Mais je n’ai pas l’avantage rapidement, étant plus fort que moi, il inverse les positions et fait exactement comme moi, alternant entre les coups de poings et les claques, je finis par cracher du sang également, je ne sais pas combien de temps nous passons à nous battre mais je commence à fatiguer et lui aussi. Nous avons roulé de la cuisine jusque dans le salon, puis de retour dans la cuisine. Nous avons cogné contre l’ilot, faisant tomber un couteau de cuisine, non loin de nous. Ni une ni deux, je m’en empare avant de le mettre sous sa gorge, le stoppant dans ses gestes.

- Il est hors de question que tu touches une seule fois à Eli Dis-je à bout de souffle après avoir de nouveau crachée du sang.

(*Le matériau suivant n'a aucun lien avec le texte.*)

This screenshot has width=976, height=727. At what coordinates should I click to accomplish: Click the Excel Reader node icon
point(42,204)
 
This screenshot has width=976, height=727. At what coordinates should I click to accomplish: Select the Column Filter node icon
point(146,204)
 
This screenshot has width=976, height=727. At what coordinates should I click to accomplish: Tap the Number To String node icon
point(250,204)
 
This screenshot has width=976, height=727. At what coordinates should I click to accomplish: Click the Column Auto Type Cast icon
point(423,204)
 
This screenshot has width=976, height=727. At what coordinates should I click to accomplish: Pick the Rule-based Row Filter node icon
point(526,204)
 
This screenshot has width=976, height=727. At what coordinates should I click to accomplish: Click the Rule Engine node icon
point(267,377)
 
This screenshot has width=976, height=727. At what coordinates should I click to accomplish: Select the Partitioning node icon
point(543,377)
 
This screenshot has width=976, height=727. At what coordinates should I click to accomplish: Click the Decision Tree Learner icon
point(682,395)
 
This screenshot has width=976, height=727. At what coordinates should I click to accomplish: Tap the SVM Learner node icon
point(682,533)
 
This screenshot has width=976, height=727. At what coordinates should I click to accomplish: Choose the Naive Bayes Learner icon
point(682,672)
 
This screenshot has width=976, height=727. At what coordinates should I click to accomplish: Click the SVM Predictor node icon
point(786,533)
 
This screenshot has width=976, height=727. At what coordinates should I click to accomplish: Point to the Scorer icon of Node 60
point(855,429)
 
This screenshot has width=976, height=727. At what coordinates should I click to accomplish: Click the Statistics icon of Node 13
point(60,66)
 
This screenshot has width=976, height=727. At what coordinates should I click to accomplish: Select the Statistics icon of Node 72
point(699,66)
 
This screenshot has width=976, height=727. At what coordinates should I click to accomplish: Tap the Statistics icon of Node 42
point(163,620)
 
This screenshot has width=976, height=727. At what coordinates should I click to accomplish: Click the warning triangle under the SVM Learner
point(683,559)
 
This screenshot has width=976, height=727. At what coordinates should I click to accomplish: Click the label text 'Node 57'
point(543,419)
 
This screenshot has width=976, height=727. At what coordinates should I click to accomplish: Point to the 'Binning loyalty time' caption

- Alors tu devras me tuer, car si tu baisses le couteau une seule fois, je m’occuperais personnellement d’elle et après ce sera au tour des clients de ta mère. Dit-il également essoufflé

Je ne réfléchis pas une seule fois avant de lui trancher la gorge, dans un excès de rage, sa tête qui était légèrement relevée, finit par tomber lourdement sur le sol faisant apparaître une mare de sang de plus en plus grande, le couteau toujours en main, je me mets à lui planter dans le ventre, une fois, deux fois, vingt fois, l’hémoglobine tâche mon haut mais pour le coup, je n’en ai rien à faire.

Ce sont les gyrophares bleus et rouges de la police qui me font sortir de ma transe. Ça et les cris de ma mère à mon encontre :

- Mais qu’est-ce que tu as fait ?! Tu es un monstre Anastasia !

Moi qui pensais que ma mère allait être de mon côté, je suis servie, d’un coup la porte d’entrée s’ouvre avec fracas et quelques hommes en uniforme, armes à la main, se mettent à me viser.

- Police, je vous arrête ! Lâcher ce couteau immédiatement et mettez les mains lentement derrière la tête !

Je plante de nouveau le couteau en plein dans le cœur d’Etienne, je sais qu’il ne vit plus depuis un moment mais c’était juste pour m’en assurer.

Ensuite je me redresse tout en mettant mes mains derrière la tête, l’un des policiers m’attrape par le bras gauche avant de me menotter dans le dos. Je réprime une grimace tellement il a serré fort, mais il n’a pas l’air de s’en formaliser lorsqu’il me force à me lever et prendre la direction de la sortie.

Je regarde fixement ma mère, en pleur, à genoux contre Etienne, cet homme la battait comme un rien et elle pleure sa mort ? Pour moi, ce ne sera pas une grande perte, ma seule pensée est pour Elise.

J’entends comme en fond sonore un des policiers me citer mes droits, mais je m’en care totalement, mon attention est rivée à la fenêtre d’une des chambres de l’étage. Je vois ma petite sœur, les mains appuyées sur la fenêtre, probablement les larmes inondant ses joues.

Je sais très bien que mon acte est mauvais, impardonnable, mais je ne le regrette pas, à aucun moment, c’est pour ma petite sœur que je l’ai fait, pour sa sécurité.

Alors que le policier me demande si j’ai bien compris les droits qui me sont accordés, je lui murmure un « je t’aime » avant d’entrer dans la voiture, rien ne sera plus comme avant.

La porte se ferme juste derrière moi, tandis que mes yeux sont toujours rivés sur la tête de ma petite sœur, c’est probablement la dernière fois que je la vois.

Je continue de la fixer jusqu’à ce que nous tournions dans une rue, en quelques minutes, ma maison est devenue l’endroit où je ne serais plus jamais à ma place.